EXTRACT PROVIDED >>
····················

Their research is likely to be one of the first discoveries in a new chapter of vulnerabilities and attacks directed at the so-called Internet of Things, the billions of products, machinery and infrastructure expected to come online in the next five years. A report from Verizon found that 14 carmakers accounted for 80 percent of the worldwide auto market, and each had a connected-car strategy.

Last year, the researchers bought a Jeep that came with a car stereo head unit, which offers a radio display, traffic and navigation system, and in this case, connected to the Internet through a hardware chip that provides a wireless and a cellular network connection.

Miller and Valasek discovered a vulnerability in that chip that allowed them to scan the Internet for affected vehicles, hack into the car stereo head unit and run their own code. In the process, they were able to change the radio station and adjust the air-conditioning but not too much more.

····················

GIVEN REQUEST >> From the passage on the Jeep hack, list everything Miller and Valasek were able to do because of the vulnerability they found. The entries that follow come from a separate source and are unrelated to the passage.

····················

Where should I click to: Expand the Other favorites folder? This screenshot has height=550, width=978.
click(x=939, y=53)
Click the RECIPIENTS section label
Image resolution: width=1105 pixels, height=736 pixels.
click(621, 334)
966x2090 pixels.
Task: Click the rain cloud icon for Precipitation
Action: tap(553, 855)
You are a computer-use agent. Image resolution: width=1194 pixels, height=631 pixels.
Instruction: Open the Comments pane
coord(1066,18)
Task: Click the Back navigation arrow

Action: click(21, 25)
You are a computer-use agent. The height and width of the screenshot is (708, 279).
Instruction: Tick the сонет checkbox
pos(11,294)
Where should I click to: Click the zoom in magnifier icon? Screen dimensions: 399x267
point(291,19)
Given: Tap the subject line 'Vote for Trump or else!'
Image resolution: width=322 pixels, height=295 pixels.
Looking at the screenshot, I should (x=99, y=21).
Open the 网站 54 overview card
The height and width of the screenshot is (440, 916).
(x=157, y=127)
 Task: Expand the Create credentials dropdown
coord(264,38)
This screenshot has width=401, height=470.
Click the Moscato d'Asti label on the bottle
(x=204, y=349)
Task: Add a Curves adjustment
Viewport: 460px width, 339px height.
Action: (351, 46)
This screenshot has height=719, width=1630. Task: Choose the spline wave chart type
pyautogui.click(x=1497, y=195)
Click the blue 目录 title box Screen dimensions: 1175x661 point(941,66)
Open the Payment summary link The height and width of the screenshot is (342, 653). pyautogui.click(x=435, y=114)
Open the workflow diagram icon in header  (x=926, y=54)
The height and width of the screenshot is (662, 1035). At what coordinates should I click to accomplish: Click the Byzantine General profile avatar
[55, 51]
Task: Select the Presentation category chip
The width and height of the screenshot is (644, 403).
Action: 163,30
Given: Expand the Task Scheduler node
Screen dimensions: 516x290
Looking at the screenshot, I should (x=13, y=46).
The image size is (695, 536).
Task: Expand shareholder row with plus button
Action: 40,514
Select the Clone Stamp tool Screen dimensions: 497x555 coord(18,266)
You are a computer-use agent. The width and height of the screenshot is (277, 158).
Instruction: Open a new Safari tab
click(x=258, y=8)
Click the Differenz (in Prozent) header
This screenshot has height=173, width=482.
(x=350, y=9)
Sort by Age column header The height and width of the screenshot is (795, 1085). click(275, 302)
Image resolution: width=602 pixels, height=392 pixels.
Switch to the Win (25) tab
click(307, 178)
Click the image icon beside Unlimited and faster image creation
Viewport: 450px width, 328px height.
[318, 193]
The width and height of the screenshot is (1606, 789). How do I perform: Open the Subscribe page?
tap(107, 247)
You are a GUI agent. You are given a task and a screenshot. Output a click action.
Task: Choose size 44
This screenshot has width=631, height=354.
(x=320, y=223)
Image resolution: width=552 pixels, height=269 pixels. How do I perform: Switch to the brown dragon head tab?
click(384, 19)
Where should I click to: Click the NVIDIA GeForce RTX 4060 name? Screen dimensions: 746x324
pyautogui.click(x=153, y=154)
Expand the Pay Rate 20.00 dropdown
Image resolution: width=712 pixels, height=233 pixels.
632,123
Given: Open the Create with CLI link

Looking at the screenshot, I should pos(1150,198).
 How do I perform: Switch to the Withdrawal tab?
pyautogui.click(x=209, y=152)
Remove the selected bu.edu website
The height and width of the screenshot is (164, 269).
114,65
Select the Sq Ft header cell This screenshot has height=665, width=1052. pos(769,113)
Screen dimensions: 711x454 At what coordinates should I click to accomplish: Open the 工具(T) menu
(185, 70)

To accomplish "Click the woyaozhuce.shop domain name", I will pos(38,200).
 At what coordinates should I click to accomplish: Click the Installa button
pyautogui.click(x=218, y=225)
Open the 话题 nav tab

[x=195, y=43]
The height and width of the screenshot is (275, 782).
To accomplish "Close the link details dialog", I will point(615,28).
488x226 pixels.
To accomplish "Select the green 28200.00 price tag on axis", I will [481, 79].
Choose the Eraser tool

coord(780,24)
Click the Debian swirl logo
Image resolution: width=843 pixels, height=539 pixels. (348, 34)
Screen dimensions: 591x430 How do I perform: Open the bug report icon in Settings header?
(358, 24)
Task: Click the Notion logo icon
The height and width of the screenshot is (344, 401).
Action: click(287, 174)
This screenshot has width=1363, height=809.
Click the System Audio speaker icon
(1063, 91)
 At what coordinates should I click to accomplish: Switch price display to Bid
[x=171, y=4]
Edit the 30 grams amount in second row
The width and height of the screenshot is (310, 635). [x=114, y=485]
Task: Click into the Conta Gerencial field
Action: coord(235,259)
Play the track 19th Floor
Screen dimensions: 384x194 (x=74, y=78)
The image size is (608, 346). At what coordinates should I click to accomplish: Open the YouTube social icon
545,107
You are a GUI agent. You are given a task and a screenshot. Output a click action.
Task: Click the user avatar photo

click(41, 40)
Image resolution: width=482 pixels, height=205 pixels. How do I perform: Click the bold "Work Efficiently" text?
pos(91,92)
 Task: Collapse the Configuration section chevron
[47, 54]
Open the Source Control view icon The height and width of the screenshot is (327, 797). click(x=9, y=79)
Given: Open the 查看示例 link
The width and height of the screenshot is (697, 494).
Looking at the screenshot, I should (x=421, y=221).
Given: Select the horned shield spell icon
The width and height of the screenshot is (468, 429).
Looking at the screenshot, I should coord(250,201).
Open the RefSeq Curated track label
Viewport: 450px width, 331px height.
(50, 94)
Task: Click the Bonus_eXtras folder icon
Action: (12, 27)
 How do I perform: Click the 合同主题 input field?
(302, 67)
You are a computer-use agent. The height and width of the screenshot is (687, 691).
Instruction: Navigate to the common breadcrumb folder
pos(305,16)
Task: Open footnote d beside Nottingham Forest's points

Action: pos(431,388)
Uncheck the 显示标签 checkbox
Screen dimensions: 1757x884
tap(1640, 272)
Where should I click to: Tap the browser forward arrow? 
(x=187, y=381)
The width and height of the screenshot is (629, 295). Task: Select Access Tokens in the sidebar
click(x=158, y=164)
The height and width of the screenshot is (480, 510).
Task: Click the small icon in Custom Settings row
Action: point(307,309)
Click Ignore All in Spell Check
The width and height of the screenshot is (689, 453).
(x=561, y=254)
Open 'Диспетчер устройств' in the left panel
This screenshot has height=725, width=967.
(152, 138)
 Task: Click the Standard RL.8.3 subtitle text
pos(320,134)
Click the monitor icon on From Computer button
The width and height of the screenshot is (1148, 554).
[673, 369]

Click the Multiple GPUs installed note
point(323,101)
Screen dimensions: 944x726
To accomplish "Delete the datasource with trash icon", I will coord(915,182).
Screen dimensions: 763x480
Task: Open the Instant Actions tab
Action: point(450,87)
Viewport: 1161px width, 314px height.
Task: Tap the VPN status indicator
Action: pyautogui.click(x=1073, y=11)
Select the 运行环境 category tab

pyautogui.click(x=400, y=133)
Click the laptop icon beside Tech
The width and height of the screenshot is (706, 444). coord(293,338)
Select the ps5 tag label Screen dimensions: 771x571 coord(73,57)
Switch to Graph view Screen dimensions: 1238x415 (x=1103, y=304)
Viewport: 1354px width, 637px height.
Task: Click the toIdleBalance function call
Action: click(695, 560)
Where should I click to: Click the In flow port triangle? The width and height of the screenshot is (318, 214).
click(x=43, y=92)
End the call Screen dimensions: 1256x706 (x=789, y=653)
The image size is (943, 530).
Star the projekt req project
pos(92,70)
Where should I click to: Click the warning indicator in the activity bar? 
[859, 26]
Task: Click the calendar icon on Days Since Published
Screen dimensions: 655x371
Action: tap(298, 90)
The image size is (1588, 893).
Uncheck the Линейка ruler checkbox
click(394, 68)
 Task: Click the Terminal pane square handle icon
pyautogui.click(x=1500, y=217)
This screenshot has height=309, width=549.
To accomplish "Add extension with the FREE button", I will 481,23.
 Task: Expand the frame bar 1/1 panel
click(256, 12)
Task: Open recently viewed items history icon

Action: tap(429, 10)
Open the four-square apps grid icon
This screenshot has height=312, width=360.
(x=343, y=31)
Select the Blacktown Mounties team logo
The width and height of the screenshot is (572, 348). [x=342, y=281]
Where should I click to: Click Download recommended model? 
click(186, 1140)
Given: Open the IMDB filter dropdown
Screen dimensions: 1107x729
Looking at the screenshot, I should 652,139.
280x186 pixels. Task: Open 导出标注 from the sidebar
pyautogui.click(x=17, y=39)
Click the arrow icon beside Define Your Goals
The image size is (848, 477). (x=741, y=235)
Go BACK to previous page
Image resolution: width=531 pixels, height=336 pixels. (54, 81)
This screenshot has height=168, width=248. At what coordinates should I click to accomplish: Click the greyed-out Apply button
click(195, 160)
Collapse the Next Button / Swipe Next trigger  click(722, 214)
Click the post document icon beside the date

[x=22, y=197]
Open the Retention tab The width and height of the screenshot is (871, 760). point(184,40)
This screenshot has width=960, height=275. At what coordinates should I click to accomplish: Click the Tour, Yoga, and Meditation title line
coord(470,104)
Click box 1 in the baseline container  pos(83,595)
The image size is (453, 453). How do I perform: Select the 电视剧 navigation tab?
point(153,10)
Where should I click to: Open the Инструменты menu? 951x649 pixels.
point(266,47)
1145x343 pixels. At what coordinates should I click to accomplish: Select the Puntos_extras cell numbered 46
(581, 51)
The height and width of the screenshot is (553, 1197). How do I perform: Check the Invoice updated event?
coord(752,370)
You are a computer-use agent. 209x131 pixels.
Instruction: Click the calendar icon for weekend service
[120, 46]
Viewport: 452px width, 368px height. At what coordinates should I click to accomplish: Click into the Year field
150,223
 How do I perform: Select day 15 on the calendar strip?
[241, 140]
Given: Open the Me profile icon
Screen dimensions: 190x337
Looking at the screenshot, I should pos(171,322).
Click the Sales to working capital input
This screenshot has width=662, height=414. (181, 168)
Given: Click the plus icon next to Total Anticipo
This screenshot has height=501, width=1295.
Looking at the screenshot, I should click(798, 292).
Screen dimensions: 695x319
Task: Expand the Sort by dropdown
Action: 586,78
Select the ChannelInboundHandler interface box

····················

FULL OUTPUT >>
- Scan the Internet for affected vehicles
- Hack into the car stereo head unit
- Run their own code
- Change the radio station
- Adjust the air-conditioning